Le grand brochet cessa ses suppliques pour regarder Vacarme droit dans les yeux.
— De mon point de vue, le piaf, vous êtes les étrangers ici.
— Qui est-ce que tu traites de piaf, la poiscaille ?
Dhai rit, et Vacarme se rembrunit. Silence regretta que la brume ne fut pas plus épaisse pour dissimuler son amusement – la moquerie de l’autre amenait rarement quelque part, il le savait bien, mais Vacarme parvenait toujours à bout de sa patience. Silence regarda Dhai remettre son couteau au fourreau. Après une ultime réflexion, le pêcheur s’accroupit et laissa le poisson d’or aller à l’eau. Le brochet sortit la tête.
— Je te dois un vœu, si tu as besoin de moi un jour, appelle-moi.
Et il déguerpit, si vite que la brume l’avala immédiatement. Dhai demeura un moment à fixer le brouillard au-delà de la lanterne toujours suspendue au bout du radeau. Il aurait pu demander au poisson de le ramener chez lui, mais peut-être le poisson étranger ne savait-il pas le chemin du retour, et puis il semblait à Dhai que la demande aurait été bien futile. Il pouvait encore retrouver son chemin par lui-même, si les cormorans cessaient de se disputer et l’aidait à repérer la forme des arbres et l’implantation des mousses afin de choisir enfin une destination, plutôt que de se laisser dériver.

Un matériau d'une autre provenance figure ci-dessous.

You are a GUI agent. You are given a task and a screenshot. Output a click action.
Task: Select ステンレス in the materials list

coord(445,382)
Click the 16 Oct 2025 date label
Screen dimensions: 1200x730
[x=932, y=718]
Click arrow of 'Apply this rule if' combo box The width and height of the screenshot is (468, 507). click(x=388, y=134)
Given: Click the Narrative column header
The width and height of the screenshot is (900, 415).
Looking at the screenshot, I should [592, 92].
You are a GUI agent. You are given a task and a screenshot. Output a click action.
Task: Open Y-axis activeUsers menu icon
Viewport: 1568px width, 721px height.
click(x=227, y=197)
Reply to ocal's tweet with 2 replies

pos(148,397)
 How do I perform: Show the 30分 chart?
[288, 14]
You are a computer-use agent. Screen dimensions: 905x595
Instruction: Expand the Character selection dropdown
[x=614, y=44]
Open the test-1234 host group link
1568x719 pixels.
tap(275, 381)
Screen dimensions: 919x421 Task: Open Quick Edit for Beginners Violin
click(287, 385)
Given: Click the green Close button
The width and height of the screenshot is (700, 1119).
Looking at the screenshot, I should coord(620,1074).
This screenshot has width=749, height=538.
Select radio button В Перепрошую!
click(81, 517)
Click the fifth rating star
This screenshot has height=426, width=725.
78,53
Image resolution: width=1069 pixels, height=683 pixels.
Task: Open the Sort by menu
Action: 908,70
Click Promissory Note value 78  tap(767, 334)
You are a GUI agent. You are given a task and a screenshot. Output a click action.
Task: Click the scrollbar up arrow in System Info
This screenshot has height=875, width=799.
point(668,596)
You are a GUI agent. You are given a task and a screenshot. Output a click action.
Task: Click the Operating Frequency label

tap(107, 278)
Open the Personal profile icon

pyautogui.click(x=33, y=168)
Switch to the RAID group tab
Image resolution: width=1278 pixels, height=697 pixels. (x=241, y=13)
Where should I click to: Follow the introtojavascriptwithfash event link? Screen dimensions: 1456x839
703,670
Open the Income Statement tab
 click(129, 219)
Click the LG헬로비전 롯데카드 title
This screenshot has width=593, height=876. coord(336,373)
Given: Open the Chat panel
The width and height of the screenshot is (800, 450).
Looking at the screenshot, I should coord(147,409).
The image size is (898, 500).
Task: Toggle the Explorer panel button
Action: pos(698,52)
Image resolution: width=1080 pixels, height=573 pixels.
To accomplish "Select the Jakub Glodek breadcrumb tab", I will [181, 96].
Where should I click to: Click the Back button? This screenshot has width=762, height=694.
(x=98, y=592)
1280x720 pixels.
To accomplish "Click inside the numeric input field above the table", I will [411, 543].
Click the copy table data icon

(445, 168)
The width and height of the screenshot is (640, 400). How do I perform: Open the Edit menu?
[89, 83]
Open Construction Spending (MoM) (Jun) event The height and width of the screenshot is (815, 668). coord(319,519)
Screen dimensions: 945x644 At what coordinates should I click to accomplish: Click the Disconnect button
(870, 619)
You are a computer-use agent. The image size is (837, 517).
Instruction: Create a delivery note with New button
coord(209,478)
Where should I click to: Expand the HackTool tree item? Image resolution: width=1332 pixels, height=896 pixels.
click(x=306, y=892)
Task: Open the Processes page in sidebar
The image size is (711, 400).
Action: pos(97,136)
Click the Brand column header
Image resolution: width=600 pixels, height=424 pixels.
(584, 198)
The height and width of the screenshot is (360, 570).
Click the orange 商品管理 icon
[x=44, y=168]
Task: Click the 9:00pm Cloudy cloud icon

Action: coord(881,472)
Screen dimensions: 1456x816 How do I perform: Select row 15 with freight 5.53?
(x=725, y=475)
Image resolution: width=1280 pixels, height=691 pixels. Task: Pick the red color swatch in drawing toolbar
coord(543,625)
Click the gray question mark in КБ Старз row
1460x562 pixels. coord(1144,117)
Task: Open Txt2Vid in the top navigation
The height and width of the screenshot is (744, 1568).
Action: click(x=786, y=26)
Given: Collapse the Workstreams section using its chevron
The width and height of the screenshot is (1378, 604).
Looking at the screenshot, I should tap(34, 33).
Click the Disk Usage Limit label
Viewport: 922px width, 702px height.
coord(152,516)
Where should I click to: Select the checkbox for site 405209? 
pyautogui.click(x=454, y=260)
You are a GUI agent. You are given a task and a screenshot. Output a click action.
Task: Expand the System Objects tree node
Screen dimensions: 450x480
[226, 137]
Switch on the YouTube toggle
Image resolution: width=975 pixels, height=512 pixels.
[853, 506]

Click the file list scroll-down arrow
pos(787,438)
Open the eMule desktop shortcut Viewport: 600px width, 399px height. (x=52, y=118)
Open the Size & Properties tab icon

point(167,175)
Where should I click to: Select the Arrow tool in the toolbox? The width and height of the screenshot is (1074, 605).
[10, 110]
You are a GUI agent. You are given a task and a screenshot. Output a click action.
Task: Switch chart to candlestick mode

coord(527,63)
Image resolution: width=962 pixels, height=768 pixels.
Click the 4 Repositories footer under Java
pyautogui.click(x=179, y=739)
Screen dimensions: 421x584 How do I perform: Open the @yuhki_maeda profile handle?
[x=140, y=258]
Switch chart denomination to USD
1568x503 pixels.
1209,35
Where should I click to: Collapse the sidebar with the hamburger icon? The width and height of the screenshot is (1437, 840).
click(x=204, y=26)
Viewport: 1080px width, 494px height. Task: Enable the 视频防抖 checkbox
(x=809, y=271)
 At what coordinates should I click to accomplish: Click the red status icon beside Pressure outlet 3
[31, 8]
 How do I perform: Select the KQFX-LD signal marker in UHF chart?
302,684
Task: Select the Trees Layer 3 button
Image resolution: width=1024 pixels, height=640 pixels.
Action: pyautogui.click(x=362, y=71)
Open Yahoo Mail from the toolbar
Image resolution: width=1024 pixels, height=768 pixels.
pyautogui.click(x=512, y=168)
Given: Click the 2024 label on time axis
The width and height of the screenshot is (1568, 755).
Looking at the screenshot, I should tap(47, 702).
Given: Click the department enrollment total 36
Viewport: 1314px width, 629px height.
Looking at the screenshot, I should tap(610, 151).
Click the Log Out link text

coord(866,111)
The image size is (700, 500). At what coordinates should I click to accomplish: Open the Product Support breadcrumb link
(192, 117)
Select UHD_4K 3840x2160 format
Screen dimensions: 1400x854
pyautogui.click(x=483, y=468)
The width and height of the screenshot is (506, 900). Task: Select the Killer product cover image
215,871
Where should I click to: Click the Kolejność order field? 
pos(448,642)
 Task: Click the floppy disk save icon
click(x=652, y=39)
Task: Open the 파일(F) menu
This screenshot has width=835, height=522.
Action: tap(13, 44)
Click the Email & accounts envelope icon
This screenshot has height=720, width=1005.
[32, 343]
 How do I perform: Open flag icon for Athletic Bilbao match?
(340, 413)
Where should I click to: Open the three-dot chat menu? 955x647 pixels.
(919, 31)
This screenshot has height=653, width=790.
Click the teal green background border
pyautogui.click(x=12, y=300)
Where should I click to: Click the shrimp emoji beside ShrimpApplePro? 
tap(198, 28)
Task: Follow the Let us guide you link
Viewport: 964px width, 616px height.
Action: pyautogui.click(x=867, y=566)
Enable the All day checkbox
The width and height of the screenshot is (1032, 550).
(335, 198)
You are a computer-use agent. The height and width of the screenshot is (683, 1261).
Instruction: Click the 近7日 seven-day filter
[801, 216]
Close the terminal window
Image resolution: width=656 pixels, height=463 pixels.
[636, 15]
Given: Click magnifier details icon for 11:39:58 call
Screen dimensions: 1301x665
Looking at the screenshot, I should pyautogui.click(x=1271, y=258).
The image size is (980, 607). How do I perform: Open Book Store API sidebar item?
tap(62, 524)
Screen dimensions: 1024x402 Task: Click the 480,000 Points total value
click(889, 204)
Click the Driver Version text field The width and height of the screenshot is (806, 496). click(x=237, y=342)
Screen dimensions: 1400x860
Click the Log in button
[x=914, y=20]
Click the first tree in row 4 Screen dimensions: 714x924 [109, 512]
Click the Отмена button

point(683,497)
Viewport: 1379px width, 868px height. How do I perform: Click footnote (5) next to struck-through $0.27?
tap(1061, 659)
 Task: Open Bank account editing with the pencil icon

— Nous aurions du lui demander de nous ramener chez nous, lança Vacarme en écho à ses pensées, et comme toujours ce fut Silence qui lui répondit :
— La magie ne se gaspille pas pour quelque chose que l’individu peut faire par lui-même, argua-t-il d’un ton docte. Si tu passais moins de temps à raconter des histoires, tu aurais remarqué que nous sommes déjà passé devant ce fromager tout à l’heure.
— N’importe quoi !
Accroupi sur sa petite estrade, Dhai leur jeta un coup d’œil par-dessus son épaule. Les cormorans se turent.